Ich kann mich damit jetzt nicht aufhalten, Amandos Aufregung zieht mich an mit Haut und Haaren. Er liegt auf der Matratze, mit dem Rücken zu mir. Ich soll die Initiative ergreifen … aus Achtung vor dem seltsamen Mädchen, sagt er, das unerwartet vom Himmel gefallen und in seiner Ruine gelandet ist. Ich klebe mich wortlos an seinen Rücken. Meine Hand kriecht auf Amandos Brust, ich fühle den raschen Herzschlag. Ich kann kein Wort Italienisch und Amando vielleicht sechs englische Sätze.

»You, kiss?« fragt er, sich mir zuwendend. Er wartet meine Antwort nicht ab. Mit hastigen Bewegungen entgehen wir unserer Angst voreinander. Wir haben beide keine Zeit für Zweifel …

An Schlaf ist nicht zu denken. Amando schweigt neben mir. Wir verschweigen uns unsere Verwirrung. Ich denke an Gisela, die mit Rolf in Enzos Wohnung zurückgekehrt ist, während ich die erwachende Stadt belausche.

Auf dem Hügel über Trastevere überblicke ich die rosagold schimmernde Stadt und glaube, meinen Ort der Seligkeit gefunden zu haben. Es fällt schwer, sich etwas noch Schöneres vorzustellen. Hier möchte ich LSD nehmen, um endlich richtig sehen zu können, so wie Gisela es mir versprochen hat. Ich werde mir LSD besorgen. Aber zuerst muss ich Italienisch lernen.

Das geht fix. Ich besorge mir eine Grammatik und lerne das Buch auswendig. Ich kriege eine richtig große Klappe. Zum ersten Mal im Leben fluche ich. Porca miseria.
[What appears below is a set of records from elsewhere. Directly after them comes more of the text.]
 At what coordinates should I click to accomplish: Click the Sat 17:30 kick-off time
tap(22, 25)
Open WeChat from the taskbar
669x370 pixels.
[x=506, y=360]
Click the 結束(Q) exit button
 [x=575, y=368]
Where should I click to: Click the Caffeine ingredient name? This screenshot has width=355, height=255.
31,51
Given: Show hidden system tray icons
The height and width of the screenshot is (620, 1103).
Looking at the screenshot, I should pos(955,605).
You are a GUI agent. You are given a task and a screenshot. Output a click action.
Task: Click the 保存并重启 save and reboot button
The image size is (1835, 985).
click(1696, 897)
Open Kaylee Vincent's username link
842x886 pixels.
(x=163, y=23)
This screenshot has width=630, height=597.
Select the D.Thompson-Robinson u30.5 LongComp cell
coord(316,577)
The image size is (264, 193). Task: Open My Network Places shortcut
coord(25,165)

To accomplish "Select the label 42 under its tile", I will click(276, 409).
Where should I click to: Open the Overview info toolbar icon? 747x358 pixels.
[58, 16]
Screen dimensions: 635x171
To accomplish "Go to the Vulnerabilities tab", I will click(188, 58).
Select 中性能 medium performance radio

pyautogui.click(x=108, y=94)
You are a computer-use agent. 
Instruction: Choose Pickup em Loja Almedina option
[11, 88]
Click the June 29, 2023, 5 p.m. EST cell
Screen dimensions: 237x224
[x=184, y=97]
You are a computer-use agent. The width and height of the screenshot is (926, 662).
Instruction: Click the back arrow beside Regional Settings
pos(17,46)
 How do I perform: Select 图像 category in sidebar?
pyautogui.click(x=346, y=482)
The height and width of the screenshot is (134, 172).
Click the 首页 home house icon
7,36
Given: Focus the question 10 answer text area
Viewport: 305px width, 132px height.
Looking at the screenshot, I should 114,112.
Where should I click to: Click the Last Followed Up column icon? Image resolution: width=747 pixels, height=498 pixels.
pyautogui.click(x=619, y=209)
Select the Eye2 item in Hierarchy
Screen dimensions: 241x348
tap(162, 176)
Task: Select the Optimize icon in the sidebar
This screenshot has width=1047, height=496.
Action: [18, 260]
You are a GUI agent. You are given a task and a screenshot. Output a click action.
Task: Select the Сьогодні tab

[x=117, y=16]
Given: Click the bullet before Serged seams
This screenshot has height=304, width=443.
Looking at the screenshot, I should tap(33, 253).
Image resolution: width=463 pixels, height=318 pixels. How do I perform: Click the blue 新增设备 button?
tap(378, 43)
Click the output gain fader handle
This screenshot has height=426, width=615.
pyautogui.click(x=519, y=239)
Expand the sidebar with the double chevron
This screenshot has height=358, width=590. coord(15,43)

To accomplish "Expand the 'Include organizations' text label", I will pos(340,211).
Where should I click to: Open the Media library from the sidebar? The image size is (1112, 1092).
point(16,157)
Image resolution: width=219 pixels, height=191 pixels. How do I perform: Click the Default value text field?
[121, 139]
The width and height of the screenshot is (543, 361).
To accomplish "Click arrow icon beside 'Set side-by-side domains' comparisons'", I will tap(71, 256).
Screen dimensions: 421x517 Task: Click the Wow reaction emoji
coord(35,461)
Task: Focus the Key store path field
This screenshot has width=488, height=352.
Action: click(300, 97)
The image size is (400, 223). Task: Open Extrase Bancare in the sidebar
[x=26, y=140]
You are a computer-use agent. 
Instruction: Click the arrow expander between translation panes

In der Fremdsprache kommen mir Schmähreden leicht über die Lippen. Gisela, Rolf und ich fallen auf. Zwei ungezähmte Mädchen und ein großspuriger Schauspielerschlaks, der wie ein Italiener aussieht und doch kein Wort Italienisch spricht.

Enzo stellt uns seinen Freunden vor: Schriftsteller, Filmemacher, Künstler aus dem linken Movimento oder aus der italienischen Avantgarde. Enzo legt mir nah, meine Kontakte zu den Straßenjungs um Amando abzubrechen. Er denunziert sie als Angehörige der Malavita. Malavita hört sich aufregend nach Brigantentum an, nach Revolution und Abenteuer.